Project File Organization
When starting a computational project, following a well-documented structure will save the creators and future patrons a lot of troubles, eg, when wanting to replicate findings or locate a particular file.
The structure below is inspired by 2009 William Stafford Noble’s paper A Quick Guide to Organizing Computational Biology Projects. On a related topic, see 2014 Greg Wilson et al paper Best Practices for Scientific Computing.
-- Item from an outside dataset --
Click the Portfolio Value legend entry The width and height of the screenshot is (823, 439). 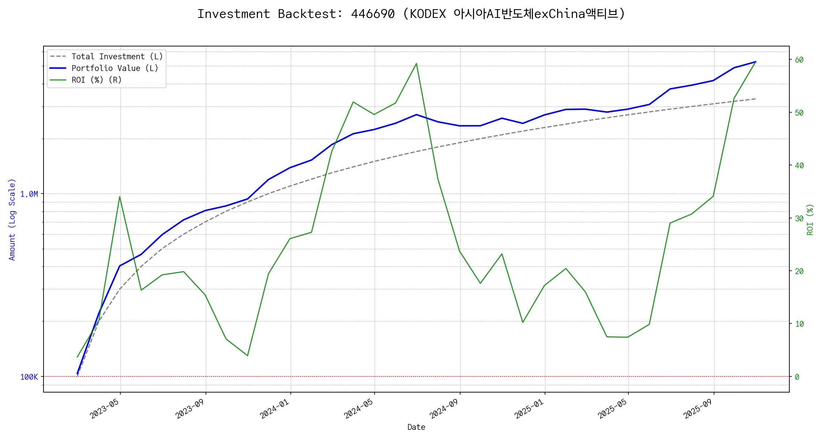tap(115, 68)
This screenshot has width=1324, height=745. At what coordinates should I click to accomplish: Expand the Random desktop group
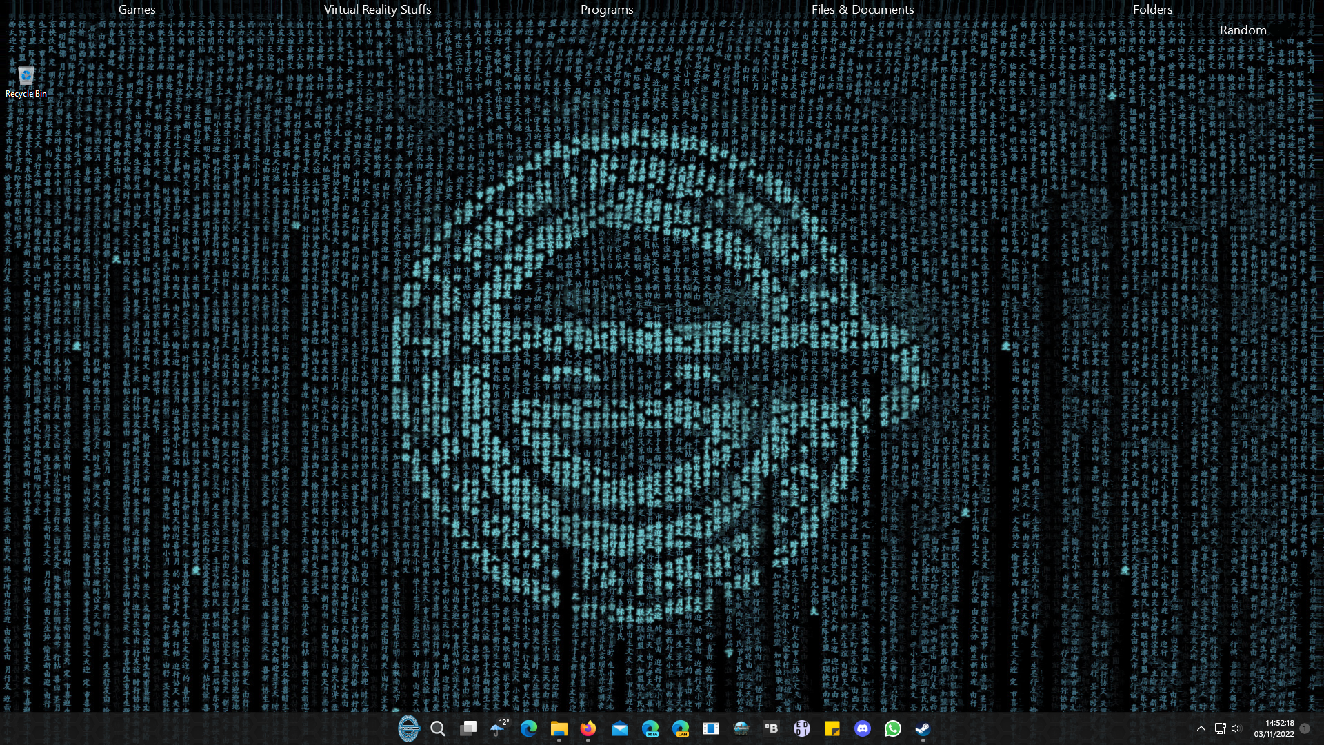pos(1243,30)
+- data: contains the fixed data sets.
+- raw
+- processed, if needed
+- result: contains the computational experiments performed on the data sets
in the 'data' directory.
- NOTEBOOK: record the progress in details. The entries in this notebook
should be dated and relaltively verbose with links or embeded
images or tables displaying the results of the experiment
performed. Also, this notebook should also record any
observation, conclusion, or ideas for future work. In case
the experiment fail, document how you know that experiment
failed to make it clear for those who may read this notebook
later. You may also trascribe notes from converstaions and
emails. This notebook can reside online (e.g., Google Doc)
to give access to collaborator about the current status of
the project.
+- 2018.04.24
+- 2018.04.25
+- <chronological order>
+- doc: contains a seperate sub-directory for each maniuscript.
+- paper 1
+- paper 2
+- ...
+- src: contains the source code for the project.